Giesbrecht’s ministry marked by indominatable spirit

Jacob Giesbrecht
Jacob Giesbrecht

ABBOTSFORD, British Columbia (Mennonite Church Canada Witness/Mennonite Mission Network) — Jacob Giesbrecht’s down-to-earth roots and his commitment to God gave him an indomitable spirit and the ability to connect with people wherever he went.

He and his wife Dorothy were mission workers in India from the early 1950s until 1977, assisting with leadership training and church development in Saraipali and the surrounding area. They served with the General Conference Mennonite Church in India through the Commission on Overseas Mission, a predecessor agency of Mennonite Mission Network and Mennonite Church Canada Witness.

Giesbrecht died May 16, 2008, shortly after being diagnosed with a brain tumor. He was predeceased by Dorothy (nee Andres) in 2005.

Before his diagnosis, Jake had become reacquainted with fellow mission worker to India, Helen Kornelson, who had been a bridesmaid when Giesbrecht married Dorothy Andres in 1952. Dorothy Giesbrecht died in 2005. Shortly after his diagnosis, Jake proposed marriage to Kornelson.

“He looked hope in the face, and in front of his four children and six grandchildren he asked Helen to marry him,” son Gary wrote in a tribute to his father.

“It came as a big surprise to me,” Helen said in a telephone interview. “I will miss his friendship, his companionship.”

One of 11 children, Jake Giesbrecht spent his formative years on the family farm in Waldheim, Saskatchewan, before attending Swift Current Bible College. One summer a crop failure forced him to look for other means of support for his studies. He found work in Churchill, Manitoba, where he roomed in a barracks with 14 men who drank and gambled in their free time.

Giesbrecht wrote about this period of his life in an informal autobiography. “The whole season was an experience that I could not have gotten anywhere else, an experience of a fallen world of men and their need for God.”

After Giesbrecht graduated, he met Dorothy Andres at a Bible camp in north-eastern Saskatchewan. Andres, a nurse, had applied for mission work through COM. She was called to India for medical ministry in 1951, just as the couple were discussing marriage.

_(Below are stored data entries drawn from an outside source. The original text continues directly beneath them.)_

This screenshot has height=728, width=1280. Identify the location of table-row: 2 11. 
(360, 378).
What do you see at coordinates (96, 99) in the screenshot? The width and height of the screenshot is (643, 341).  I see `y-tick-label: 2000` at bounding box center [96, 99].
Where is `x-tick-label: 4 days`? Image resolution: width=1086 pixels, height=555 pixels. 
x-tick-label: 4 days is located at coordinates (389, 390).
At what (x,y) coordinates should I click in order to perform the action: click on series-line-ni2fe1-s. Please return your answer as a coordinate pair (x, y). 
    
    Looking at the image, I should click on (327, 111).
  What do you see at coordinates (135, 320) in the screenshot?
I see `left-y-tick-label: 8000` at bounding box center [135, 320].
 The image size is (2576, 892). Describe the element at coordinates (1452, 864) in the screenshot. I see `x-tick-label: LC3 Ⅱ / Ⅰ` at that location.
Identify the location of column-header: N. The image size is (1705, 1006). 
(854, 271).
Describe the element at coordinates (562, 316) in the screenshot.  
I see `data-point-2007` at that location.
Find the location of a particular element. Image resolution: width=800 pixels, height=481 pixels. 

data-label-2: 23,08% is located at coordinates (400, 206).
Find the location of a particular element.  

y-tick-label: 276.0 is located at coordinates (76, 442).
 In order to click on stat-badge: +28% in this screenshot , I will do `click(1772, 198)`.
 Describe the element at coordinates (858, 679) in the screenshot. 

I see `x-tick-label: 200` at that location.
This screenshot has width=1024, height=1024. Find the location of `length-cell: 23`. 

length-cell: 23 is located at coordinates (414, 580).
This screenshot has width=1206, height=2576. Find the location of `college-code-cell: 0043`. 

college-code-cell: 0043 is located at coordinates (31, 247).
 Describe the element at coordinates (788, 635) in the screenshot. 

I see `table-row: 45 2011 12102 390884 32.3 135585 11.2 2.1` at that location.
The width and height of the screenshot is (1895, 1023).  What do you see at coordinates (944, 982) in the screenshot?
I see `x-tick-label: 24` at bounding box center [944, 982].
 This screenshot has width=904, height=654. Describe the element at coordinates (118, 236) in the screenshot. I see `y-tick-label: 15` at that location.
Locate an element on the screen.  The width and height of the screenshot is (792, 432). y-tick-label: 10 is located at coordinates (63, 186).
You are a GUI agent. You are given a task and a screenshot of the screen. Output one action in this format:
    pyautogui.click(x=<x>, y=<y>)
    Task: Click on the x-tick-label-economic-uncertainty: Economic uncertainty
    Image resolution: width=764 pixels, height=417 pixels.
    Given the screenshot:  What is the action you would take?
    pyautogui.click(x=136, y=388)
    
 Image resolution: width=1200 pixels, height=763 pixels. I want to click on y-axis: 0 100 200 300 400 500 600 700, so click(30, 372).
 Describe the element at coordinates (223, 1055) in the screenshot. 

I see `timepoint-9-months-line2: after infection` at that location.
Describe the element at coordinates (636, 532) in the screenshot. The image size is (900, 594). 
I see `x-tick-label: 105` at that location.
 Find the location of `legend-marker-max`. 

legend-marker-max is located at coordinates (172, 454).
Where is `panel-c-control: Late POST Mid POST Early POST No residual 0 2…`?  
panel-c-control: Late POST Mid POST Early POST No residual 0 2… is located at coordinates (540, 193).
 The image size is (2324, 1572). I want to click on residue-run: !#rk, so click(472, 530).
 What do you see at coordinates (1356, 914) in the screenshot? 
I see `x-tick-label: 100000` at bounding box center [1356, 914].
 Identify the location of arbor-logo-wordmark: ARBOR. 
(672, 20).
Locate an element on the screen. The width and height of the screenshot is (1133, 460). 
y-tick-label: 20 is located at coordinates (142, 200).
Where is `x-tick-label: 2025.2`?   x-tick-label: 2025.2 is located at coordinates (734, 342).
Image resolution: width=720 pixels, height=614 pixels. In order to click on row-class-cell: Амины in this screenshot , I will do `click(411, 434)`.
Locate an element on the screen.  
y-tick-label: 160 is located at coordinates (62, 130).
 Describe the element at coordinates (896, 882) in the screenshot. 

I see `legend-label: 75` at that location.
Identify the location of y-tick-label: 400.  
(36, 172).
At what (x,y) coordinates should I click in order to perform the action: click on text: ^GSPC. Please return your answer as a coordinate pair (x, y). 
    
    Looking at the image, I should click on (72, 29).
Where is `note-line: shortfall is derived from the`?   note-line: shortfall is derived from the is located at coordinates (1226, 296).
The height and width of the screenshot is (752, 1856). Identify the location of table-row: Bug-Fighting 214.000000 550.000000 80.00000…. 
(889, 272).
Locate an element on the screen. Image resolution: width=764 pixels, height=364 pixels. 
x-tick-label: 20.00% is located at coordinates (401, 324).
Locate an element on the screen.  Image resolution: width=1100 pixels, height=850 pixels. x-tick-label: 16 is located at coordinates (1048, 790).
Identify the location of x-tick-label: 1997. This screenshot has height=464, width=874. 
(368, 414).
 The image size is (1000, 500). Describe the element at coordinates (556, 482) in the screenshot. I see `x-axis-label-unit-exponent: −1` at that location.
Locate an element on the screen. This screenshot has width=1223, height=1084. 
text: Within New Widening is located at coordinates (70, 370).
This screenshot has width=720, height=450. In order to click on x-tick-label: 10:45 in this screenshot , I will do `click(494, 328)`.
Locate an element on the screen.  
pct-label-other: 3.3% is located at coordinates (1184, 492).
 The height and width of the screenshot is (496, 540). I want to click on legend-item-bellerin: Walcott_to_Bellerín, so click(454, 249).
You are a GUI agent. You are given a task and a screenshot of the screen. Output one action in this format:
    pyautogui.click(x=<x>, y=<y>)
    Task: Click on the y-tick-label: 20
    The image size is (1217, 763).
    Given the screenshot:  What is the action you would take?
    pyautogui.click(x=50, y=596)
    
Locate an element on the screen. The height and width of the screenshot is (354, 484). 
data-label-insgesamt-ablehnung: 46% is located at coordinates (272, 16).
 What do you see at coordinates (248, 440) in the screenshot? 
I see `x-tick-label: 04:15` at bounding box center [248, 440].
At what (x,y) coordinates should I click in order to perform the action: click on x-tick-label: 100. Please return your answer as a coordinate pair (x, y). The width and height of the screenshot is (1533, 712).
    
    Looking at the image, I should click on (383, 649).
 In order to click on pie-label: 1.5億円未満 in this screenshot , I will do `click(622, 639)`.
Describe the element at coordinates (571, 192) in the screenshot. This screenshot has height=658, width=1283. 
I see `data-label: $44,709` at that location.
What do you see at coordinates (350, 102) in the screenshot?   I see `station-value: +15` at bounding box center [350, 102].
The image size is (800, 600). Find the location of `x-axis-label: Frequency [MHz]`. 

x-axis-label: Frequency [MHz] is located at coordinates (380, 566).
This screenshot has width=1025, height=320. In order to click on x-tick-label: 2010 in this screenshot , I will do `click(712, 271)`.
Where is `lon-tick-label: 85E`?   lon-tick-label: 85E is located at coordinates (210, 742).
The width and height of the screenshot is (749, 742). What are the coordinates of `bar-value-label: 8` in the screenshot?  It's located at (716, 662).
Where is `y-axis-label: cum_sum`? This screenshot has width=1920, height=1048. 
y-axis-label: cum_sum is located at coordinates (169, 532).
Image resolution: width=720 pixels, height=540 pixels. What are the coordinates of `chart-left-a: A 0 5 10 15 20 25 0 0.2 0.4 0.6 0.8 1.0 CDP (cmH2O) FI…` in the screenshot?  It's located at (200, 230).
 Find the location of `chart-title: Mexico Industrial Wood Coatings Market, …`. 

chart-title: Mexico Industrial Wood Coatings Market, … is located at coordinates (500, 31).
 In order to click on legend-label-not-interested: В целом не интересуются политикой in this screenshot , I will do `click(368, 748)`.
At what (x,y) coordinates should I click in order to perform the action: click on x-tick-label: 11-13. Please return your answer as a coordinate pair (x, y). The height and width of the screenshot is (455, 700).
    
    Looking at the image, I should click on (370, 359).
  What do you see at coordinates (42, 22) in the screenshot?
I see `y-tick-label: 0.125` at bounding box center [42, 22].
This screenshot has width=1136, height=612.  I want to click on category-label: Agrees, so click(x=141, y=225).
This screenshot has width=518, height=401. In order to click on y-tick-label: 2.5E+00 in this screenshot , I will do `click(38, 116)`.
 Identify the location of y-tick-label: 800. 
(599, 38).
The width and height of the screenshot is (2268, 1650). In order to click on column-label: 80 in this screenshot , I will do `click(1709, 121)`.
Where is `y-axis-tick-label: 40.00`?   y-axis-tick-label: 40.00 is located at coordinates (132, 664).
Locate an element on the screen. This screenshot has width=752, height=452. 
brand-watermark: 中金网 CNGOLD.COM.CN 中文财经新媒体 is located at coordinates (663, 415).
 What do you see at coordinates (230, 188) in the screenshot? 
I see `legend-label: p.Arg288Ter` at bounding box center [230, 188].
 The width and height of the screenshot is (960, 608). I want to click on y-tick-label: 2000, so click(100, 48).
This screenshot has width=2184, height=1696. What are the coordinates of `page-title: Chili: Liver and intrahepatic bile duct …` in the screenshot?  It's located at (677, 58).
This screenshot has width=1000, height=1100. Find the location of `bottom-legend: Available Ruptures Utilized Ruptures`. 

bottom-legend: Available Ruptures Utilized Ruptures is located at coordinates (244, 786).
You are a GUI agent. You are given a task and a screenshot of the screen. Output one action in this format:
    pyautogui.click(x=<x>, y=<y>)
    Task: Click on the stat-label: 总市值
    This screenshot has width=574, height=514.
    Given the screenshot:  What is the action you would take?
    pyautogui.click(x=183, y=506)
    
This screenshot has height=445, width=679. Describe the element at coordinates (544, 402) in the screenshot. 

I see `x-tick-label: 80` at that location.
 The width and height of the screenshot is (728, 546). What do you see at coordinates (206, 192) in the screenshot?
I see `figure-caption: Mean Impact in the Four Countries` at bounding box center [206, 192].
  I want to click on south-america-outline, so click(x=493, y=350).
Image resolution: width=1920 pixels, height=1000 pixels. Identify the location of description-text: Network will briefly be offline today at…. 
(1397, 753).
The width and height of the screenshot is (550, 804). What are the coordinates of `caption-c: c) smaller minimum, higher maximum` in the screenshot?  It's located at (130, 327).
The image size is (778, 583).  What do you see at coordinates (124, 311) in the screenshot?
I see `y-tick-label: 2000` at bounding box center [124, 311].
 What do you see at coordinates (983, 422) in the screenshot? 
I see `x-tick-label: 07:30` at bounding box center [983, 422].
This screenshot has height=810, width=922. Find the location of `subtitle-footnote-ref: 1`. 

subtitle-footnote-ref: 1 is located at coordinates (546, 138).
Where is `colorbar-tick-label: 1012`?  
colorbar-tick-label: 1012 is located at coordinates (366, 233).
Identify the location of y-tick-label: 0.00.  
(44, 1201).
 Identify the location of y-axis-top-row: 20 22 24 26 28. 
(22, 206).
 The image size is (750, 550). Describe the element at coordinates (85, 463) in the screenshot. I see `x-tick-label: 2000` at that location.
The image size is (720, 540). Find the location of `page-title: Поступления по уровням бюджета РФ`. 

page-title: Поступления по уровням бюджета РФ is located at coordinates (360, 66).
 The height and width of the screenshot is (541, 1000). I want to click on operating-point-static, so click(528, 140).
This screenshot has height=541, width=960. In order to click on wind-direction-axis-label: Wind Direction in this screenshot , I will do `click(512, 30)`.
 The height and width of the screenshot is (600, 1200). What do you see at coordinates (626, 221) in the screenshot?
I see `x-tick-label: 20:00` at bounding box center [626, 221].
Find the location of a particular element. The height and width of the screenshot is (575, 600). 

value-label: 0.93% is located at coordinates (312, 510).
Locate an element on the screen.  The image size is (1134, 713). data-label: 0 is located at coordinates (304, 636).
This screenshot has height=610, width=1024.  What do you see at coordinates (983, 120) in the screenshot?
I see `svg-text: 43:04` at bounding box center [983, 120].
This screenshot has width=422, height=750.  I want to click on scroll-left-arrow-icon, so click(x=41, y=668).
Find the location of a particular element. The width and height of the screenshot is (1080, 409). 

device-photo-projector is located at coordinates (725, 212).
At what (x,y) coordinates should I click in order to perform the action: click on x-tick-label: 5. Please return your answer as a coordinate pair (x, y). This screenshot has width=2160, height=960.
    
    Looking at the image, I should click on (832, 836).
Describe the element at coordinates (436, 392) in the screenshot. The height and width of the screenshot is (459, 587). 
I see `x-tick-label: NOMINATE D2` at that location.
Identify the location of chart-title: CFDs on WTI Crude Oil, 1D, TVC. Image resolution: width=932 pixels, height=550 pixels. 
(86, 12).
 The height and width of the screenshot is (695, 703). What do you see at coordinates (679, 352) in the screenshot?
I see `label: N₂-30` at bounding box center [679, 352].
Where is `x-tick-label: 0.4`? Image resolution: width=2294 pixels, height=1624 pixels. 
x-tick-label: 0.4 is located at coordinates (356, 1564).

Dorothy accepted the position in India without formally accepting the engagement. She left in August.

In December of that same year, COM invited Jake to go to India for mission work. He promptly mailed Dorothy an engagement ring. In August 1952, he travelled across the ocean with a wedding cake baked by Dorothy’s mother and they were married on December 4 at Jagdeeshpur Church.

Three of the Giesbrecht children – Gary, Hazel and Larry – were born in India, while daughter Hilda was born in Winnipeg, Man. during a North American Ministry leave.

Jake drew upon his farming experience and mechanical ability throughout his tenure in India. During the first two years as he studied Hindi, he maintained the hospital generator and mission vehicles. Crop failures in the mid 1960s resulted in a famine that found Jake coordinating various agencies including Mennonite Central Committee and Oxfam. He oversaw food-for-work projects like road construction and dam-building, facilitating irrigation for an additional wheat crop each year.

Gary Giesbrecht noted his father’s ability to relate to everyone in the community, which eased the process of bureaucratic negotiation and relationship building.

“Dad didn’t fit into one of the castes, so he could have tea with people from the high and the low castes, and sometimes got them to work together. He could talk to all of them. He had quite a way of mixing it up,” the younger Giesbrecht said. 

In 1977, in a Volkswagen van held together with ingenuity and epoxy glue, the family left India by driving to England before returning to British Columbia. Giesbrecht pastored the Prince Albert Mennonite Church for two years. Then he sought to establish a church among the Indo-Canadian community in the lower mainland of British Columbia. He was instrumental in establishing the British Columbia Centre for World Missions, and helped mobilize retired missionaries to meet the needs of refugees arriving from East Asia.

Giesbrecht reflected upon his commitment to God in his autobiography.

“All through my life the Lord has been completely faithful. In fact, the tough times have been the times of connecting closer with my dear Lord Jesus Christ," he wrote. "Psalm 40:1-13 has been my experience and the Lord continues to be my close companion, praise his name!”

A memorial service was held at Olivet Church in Abbotsford, British Columbia, on May 22, 2008.

The family of Jake Giesbrecht and Mennonite Church Canada are currently in the process of establishing a memorial fund in India for Jake and Dorothy Giesbrecht.